Le ministère des Transports veut accélérer la généralisation du système de géolocalisation GPS au sein de la Société régionale de transport de Bizerte afin d’améliorer le suivi de la flotte et de renforcer le contrôle du respect des limitations de vitesse en temps réel.

Cette orientation figure parmi les principales décisions annoncées à l’issue de la visite effectuée le 17 juin par le ministre des Transports, Rachid Amri, dans le gouvernorat de Bizerte. La visite avait pour objectif d’évaluer le fonctionnement de plusieurs structures relevant du secteur du transport et de suivre l’avancement des projets en cours dans la région.

Concernant la Société régionale de transport de Bizerte, le ministre a demandé l’accélération de l’intégration des différents modules du système d’information de l’entreprise afin d’améliorer la gestion et l’aide à la décision. Il a également insisté sur l’exploitation du système GPS pour assurer un suivi instantané des véhicules, notamment en matière de respect de la vitesse maximale autorisée. Au-delà du volet numérique, le ministère prévoit de renforcer progressivement les capacités de transport de la région. Le ministre a confirmé que Bizerte bénéficiera d’une part des 461 nouveaux bus acquis dans le cadre d’une première commande nationale.
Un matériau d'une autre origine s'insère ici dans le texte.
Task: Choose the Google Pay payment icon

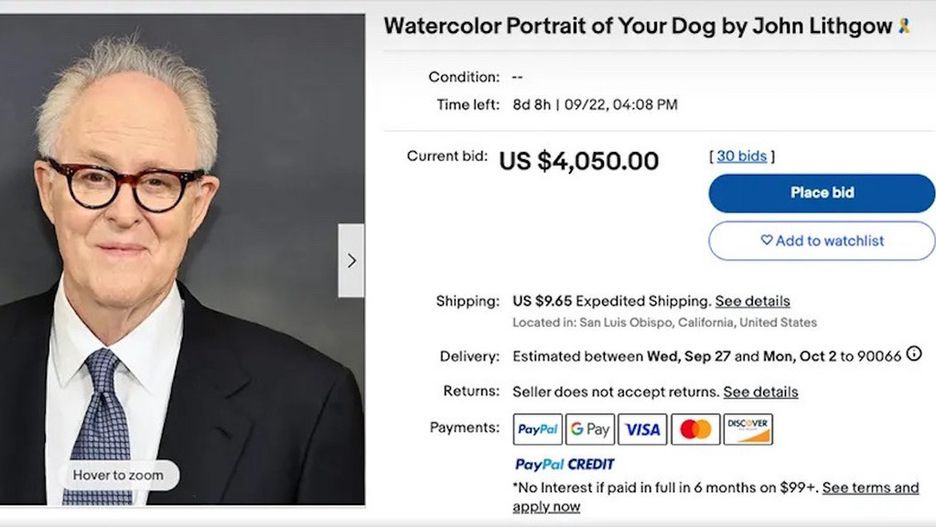Action: click(590, 429)
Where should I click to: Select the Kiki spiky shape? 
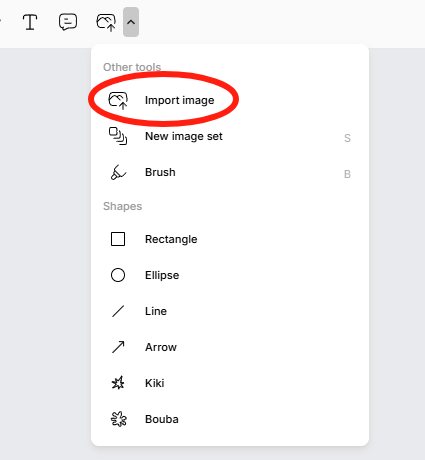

Une deuxième tranche de 621 bus est également prévue afin de poursuivre le renouvellement du parc et d’améliorer la desserte des différentes zones du gouvernorat, en particulier pour le transport scolaire et universitaire. Parmi les autres mesures annoncées pour la société régionale de transport figurent l’accélération des procédures de retrait définitif des bus réformés avant la fin du mois de juin 2026, l’amélioration des conditions de travail dans les ateliers de maintenance ainsi que le recrutement de nouveaux agents techniques et chauffeurs. Lors de cette visite, le ministre s’est également penché sur plusieurs dossiers liés aux infrastructures de transport. À la station de transport terrestre de Bizerte, il a appelé à accélérer le projet de réaménagement du site, à améliorer les conditions de travail des agents et à étudier la possibilité d’y aménager un espace dédié aux taxis collectifs «louages». Au port commercial de Bizerte, les recommandations portent notamment sur l’installation d’une signalisation pour les conteneurs, la numérisation progressive de leur gestion, le nettoyage des espaces portuaires et l’entretien de la voie ferrée desservant le port. Concernant le transport ferroviaire, le ministère a demandé plusieurs interventions destinées à faciliter le transport de marchandises par rail. L’une des principales décisions concerne le raccordement d’une section ferroviaire de 1,8 kilomètre à la cimenterie de Bizerte, avec un objectif de mise en exploitation au début de l’année 2027. Des travaux de nettoyage et de maintenance sont également prévus sur plusieurs tronçons ferroviaires utilisés par les industriels de la région.

À travers ces mesures, le ministère cherche à améliorer la qualité des services de transport dans le gouvernorat de Bizerte tout en accélérant la modernisation des infrastructures et la digitalisation de la gestion des réseaux.